§ Exercise:
Rewrite every line of the entries below as a Markdown table with two columns, Row and Line. Number the rows in order and leave out blank lines.

§ Listing:
———
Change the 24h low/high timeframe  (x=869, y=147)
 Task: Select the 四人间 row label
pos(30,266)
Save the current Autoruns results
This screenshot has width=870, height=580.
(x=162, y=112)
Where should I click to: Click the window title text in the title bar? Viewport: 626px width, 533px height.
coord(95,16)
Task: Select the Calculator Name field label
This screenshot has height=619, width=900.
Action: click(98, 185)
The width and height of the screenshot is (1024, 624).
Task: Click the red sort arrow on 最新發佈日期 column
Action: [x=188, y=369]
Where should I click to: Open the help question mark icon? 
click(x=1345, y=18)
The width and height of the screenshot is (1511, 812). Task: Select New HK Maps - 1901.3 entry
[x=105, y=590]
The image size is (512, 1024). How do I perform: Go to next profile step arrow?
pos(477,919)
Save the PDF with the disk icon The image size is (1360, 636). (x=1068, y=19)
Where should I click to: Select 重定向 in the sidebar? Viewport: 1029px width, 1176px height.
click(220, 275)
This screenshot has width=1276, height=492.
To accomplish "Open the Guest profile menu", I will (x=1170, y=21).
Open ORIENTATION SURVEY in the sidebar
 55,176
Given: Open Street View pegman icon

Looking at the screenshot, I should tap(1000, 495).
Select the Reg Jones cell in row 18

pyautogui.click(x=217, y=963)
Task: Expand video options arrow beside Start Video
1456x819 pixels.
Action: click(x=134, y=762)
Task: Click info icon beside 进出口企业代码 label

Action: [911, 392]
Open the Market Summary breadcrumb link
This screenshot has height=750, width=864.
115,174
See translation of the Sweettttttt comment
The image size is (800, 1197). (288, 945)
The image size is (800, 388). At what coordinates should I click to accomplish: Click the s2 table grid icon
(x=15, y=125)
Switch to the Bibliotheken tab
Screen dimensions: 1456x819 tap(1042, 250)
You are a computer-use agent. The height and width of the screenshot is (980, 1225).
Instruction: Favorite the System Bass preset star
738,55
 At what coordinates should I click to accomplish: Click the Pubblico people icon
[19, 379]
———
§ Output:
| Row | Line |
|---|---|
| 1 | Change the 24h low/high timeframe  (x=869, y=147) |
| 2 |  Task: Select the 四人间 row label |
| 3 | pos(30,266) |
| 4 | Save the current Autoruns results |
| 5 | This screenshot has width=870, height=580. |
| 6 | (x=162, y=112) |
| 7 | Where should I click to: Click the window title text in the title bar? Viewport: 626px width, 533px height. |
| 8 | coord(95,16) |
| 9 | Task: Select the Calculator Name field label |
| 10 | This screenshot has height=619, width=900. |
| 11 | Action: click(98, 185) |
| 12 | The width and height of the screenshot is (1024, 624). |
| 13 | Task: Click the red sort arrow on 最新發佈日期 column |
| 14 | Action: [x=188, y=369] |
| 15 | Where should I click to: Open the help question mark icon?  |
| 16 | click(x=1345, y=18) |
| 17 | The width and height of the screenshot is (1511, 812). Task: Select New HK Maps - 1901.3 entry |
| 18 | [x=105, y=590] |
| 19 | The image size is (512, 1024). How do I perform: Go to next profile step arrow? |
| 20 | pos(477,919) |
| 21 | Save the PDF with the disk icon The image size is (1360, 636). (x=1068, y=19) |
| 22 | Where should I click to: Select 重定向 in the sidebar? Viewport: 1029px width, 1176px height. |
| 23 | click(220, 275) |
| 24 | This screenshot has width=1276, height=492. |
| 25 | To accomplish "Open the Guest profile menu", I will (x=1170, y=21). |
| 26 | Open ORIENTATION SURVEY in the sidebar |
| 27 |  55,176 |
| 28 | Given: Open Street View pegman icon |
| 29 | Looking at the screenshot, I should tap(1000, 495). |
| 30 | Select the Reg Jones cell in row 18 |
| 31 | pyautogui.click(x=217, y=963) |
| 32 | Task: Expand video options arrow beside Start Video |
| 33 | 1456x819 pixels. |
| 34 | Action: click(x=134, y=762) |
| 35 | Task: Click info icon beside 进出口企业代码 label |
| 36 | Action: [911, 392] |
| 37 | Open the Market Summary breadcrumb link |
| 38 | This screenshot has height=750, width=864. |
| 39 | 115,174 |
| 40 | See translation of the Sweettttttt comment |
| 41 | The image size is (800, 1197). (288, 945) |
| 42 | The image size is (800, 388). At what coordinates should I click to accomplish: Click the s2 table grid icon |
| 43 | (x=15, y=125) |
| 44 | Switch to the Bibliotheken tab |
| 45 | Screen dimensions: 1456x819 tap(1042, 250) |
| 46 | You are a computer-use agent. The height and width of the screenshot is (980, 1225). |
| 47 | Instruction: Favorite the System Bass preset star |
| 48 | 738,55 |
| 49 |  At what coordinates should I click to accomplish: Click the Pubblico people icon |
| 50 | [19, 379] |